━━━ Input for this task ━━━
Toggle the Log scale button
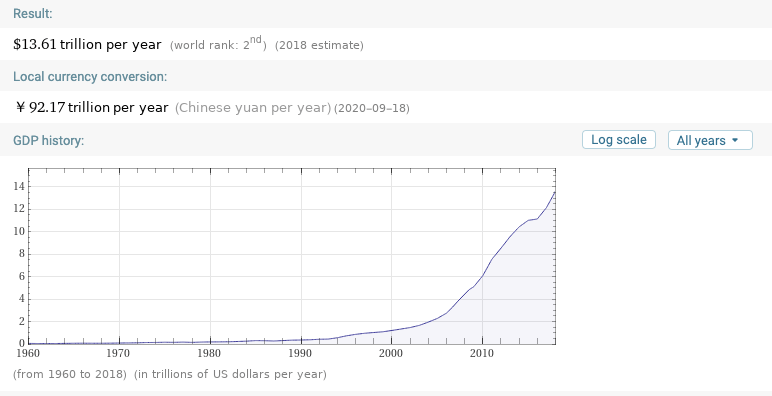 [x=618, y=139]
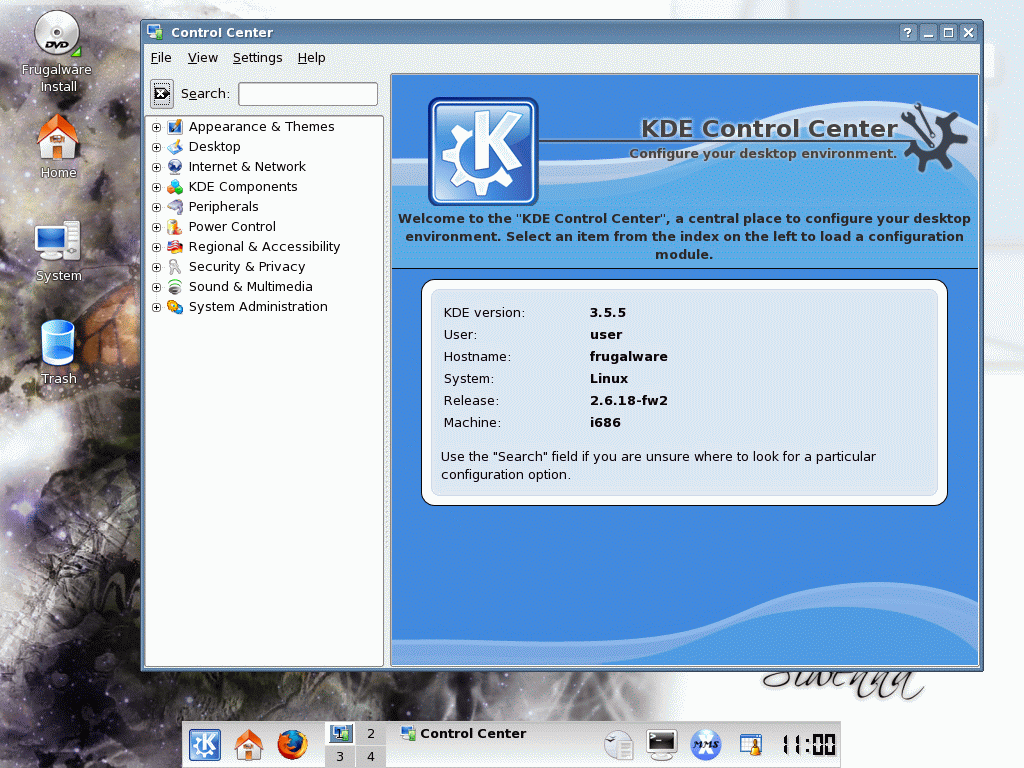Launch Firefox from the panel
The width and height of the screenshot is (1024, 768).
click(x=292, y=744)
━━━
━━━ Input for this task ━━━
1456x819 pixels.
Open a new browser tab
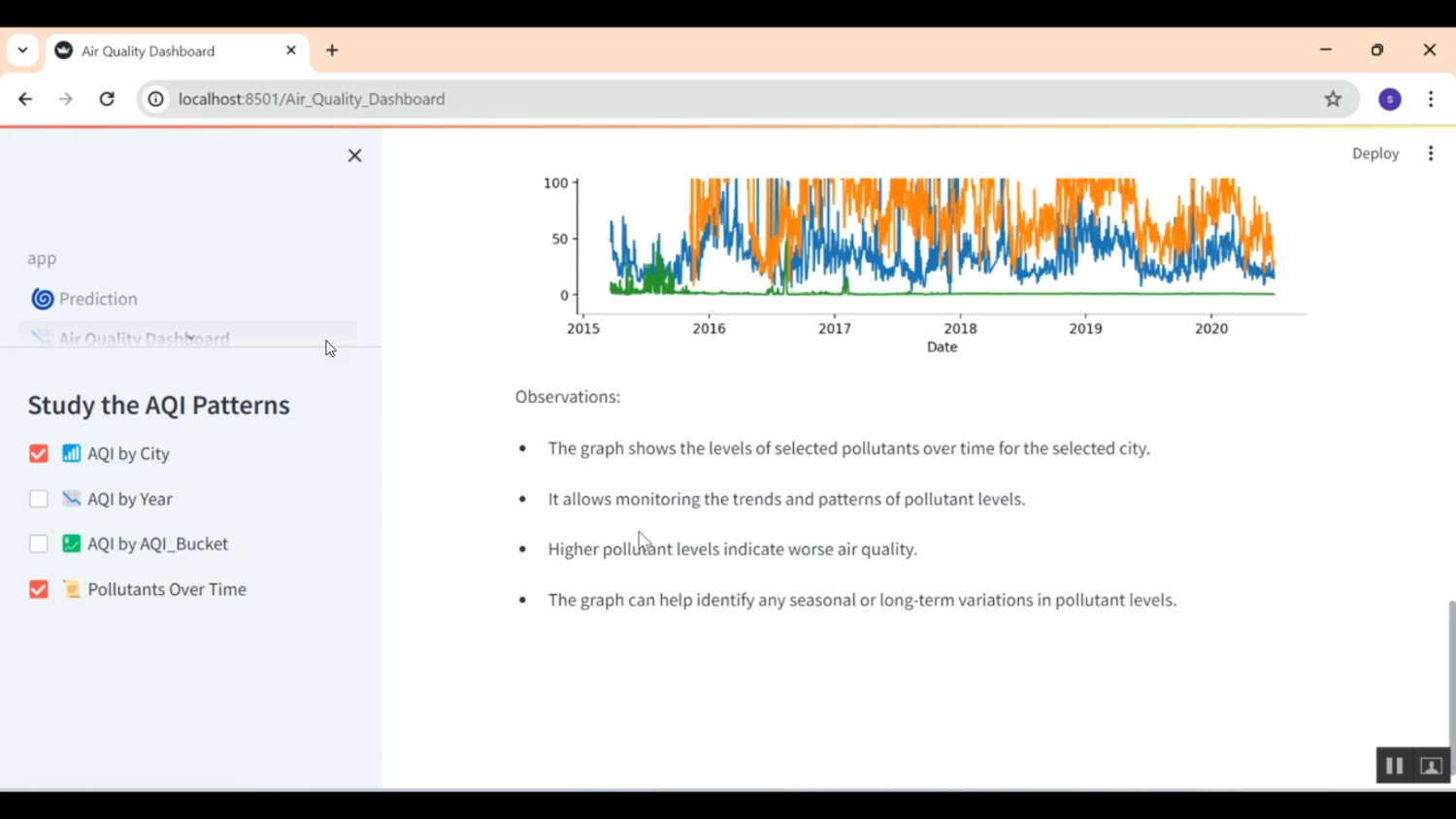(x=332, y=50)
━━━
━━━ Input for this task ━━━
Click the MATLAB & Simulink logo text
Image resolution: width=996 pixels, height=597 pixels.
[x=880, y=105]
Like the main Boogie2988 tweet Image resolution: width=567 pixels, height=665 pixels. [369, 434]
━━━
The exercise
Convert everything in the listing above, from the line containing "Click the MATLAB & Simulink logo text" down through the line containing "Like the main", into a numbered list with any blank lines left out.

The result
1. Click the MATLAB & Simulink logo text
2. Image resolution: width=996 pixels, height=597 pixels.
3. [x=880, y=105]
4. Like the main Boogie2988 tweet Image resolution: width=567 pixels, height=665 pixels. [369, 434]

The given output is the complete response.